II: AFFECTS OF HOME OWNERSHIP ON FAFSA:

If a particular home is considered relevant by the FAFSA process it can cause the 'Expected Family Contribution' (EFC) to rise. In such case, there can be a number of potential repercussions on the student aid application. Generally, the greater the EFC, the less likely FAFSA will be approved and if it is approved, the amount qualified for may decline. Below are some elements of FAFSA that may be affected by ownership of a second home.

* Qualification for financial assistance
* Increase in student financial aid
* Consideration for Federal and State grants
* Access to more educational programs
* Entrance into Federal Work Study

A highly priced home owned either by the student or the student's immediate family could disqualify the applicant from FAFSA approval in so far as the FAFSA process allows. Moreover, if the home becomes less of a consideration either by lowered value or less relevant ownership, this may help the applicant qualify, and be eligible for a larger amount of assistance. This assistance can include both Federal and State grants and/or entrance into Federal Work Study programs in addition to qualification for subsidized and non-subsidized loans. Also, with qualification and increased eligibility, comes the potential to be admitted and enroll in more educational programs.

III: TECHNIQUES TO REDUCE HOME INFLUENCE ON FAFSA

A family that owns a second home doesn't necessarily have to give up on FAFSA. This is because there are certain financial techniques and strategies that may limit or eliminate the second home as a financial consideration in the 'Federal Methodology' used during the FAFSA review process. If the correct steps are taken, the second home need not be a problem to student loan applicants. It may be helpful to keep in mind some of the financial techniques listed below are quite involved and could take some time to prepare for.

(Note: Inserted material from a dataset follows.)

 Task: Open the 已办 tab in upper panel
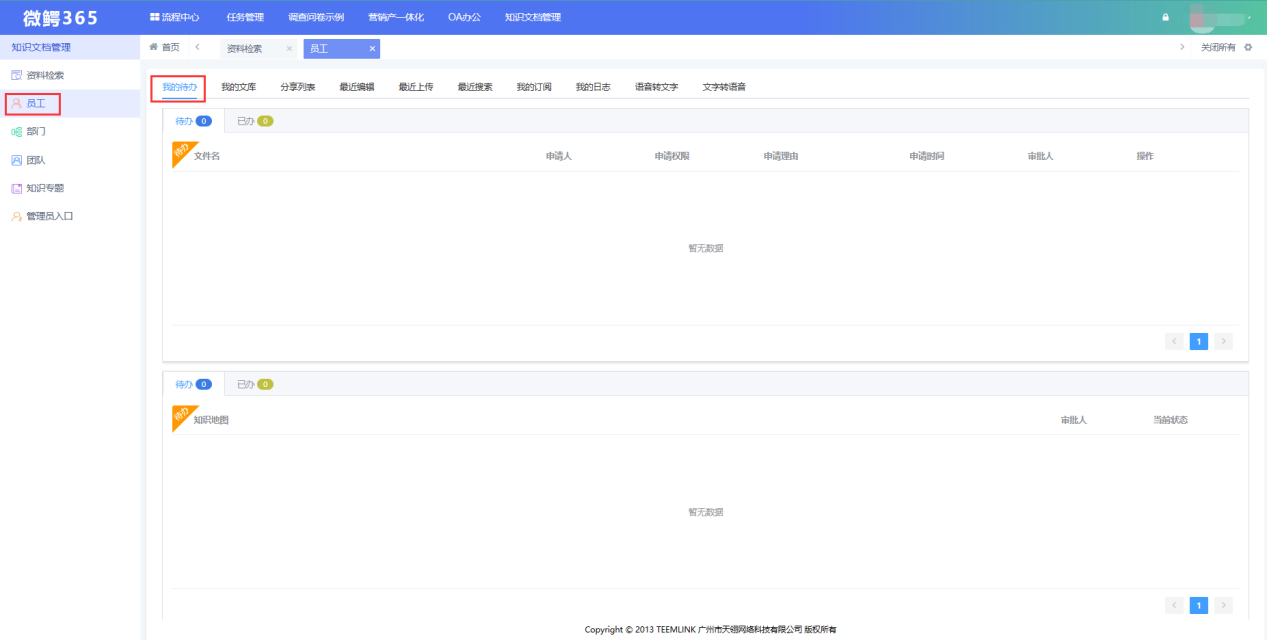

* Transfer ownership to a business
* Sell the home
* Reinvest home proceeds in non-eligible assets
* Temporarily forfeit ownership
* Convert home into a trust owned entity

If a second home is registered as owned by a business, it may not qualify as a personal asset depending on the business structure and/or how the FAFSA process considers business structure in relation to ownership. Also, if the second home becomes too much of a financial obstacle, it could be sold, hence nullifying its influence on FAFSA. However, if the home is sold within the same or previous tax years as the Federal assistance application, it may increase the capital gains of the owner and the Expected Family Contribution in another way. Thus it is more advantageous to sell the home in a tax year that is not considered by FAFSA and then transfer the proceeds to a non-eligible asset such as a retirement account and/or personal assets.

Placing the property into the custody of a flow through trust or business owned trust may reduce the eligible income generated from the property considered in the FAFSA process. Moreover, if the primary trustee of the trust is both the business owner, parent of, or the FAFSA applicant, ownership of the home can be transferred back to the original owner if and when it is no longer an influence on the FAFSA procedure.

If ownership of the second home is temporarily transferred to another party, the home is less likely to be considered an asset in regard to the Federal assistance application. This can be achieved by filing a property transfer affidavit, memorandum of understanding and/or repurchase agreement/contract, in addition to a quit claim deed and forward contract to secure reacquisition at a later point and under no uncertain terms. This last attempt at bypassing the asset ownership can be quite involved and may also require a mortgage assumption.


Disclaimer: The above content is for informational purposes only, and does not constitute financial planning advice. The information is to be used at the discretion of the reader and the author assumes no liability for the use of this information.